-- Stored data entries --
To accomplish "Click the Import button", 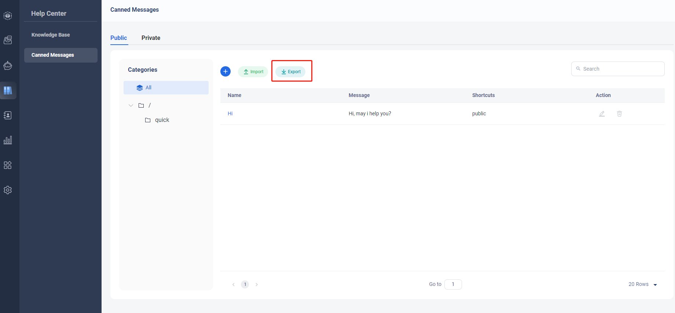I will 253,72.
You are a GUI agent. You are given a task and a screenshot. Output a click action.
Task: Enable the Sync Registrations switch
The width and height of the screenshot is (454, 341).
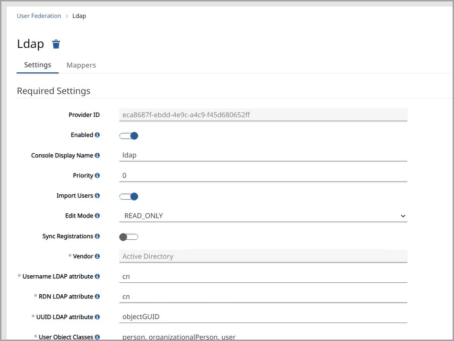[128, 237]
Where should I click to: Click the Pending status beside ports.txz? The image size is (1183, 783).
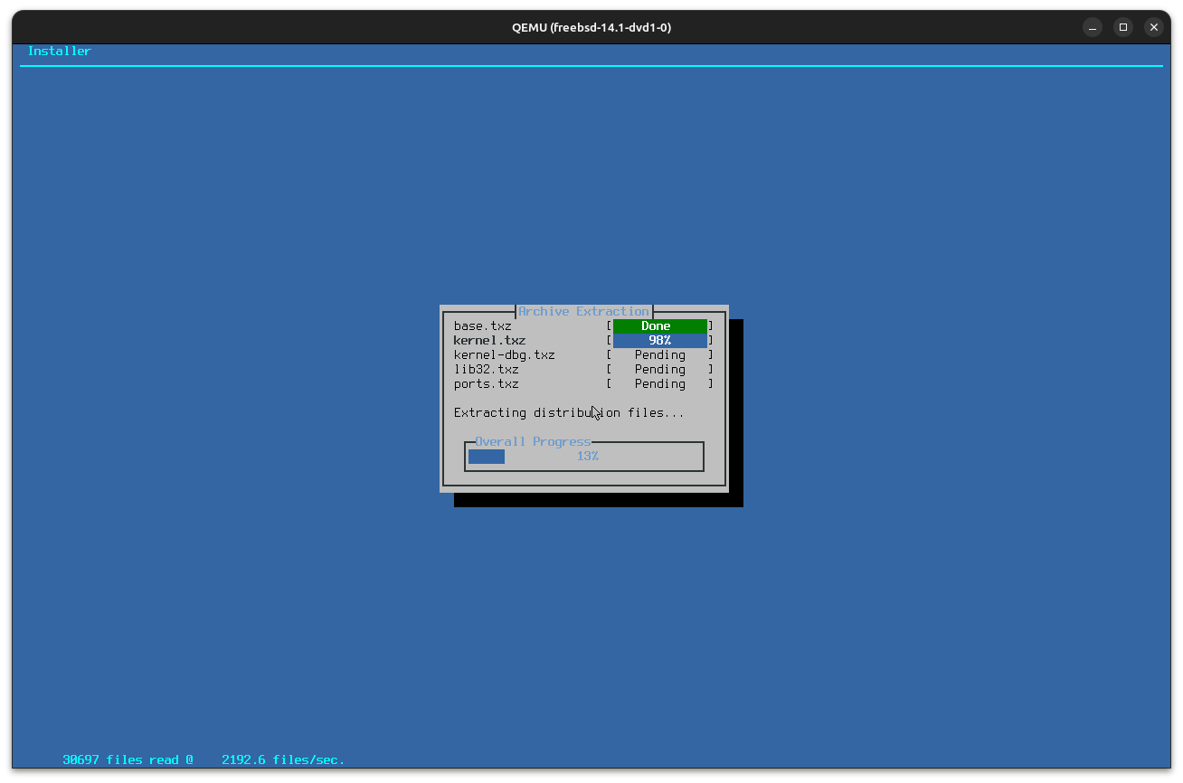click(659, 384)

-- INSTRUCTIONS FOR THE TASK --
Your task is to transcribe exactly the lines from the one containing "Where should I" through the final line of the entries above, pictures excluded.

-- TASK OUTPUT --
Where should I click to: Click the Pending status beside ports.txz? The image size is (1183, 783).
click(659, 384)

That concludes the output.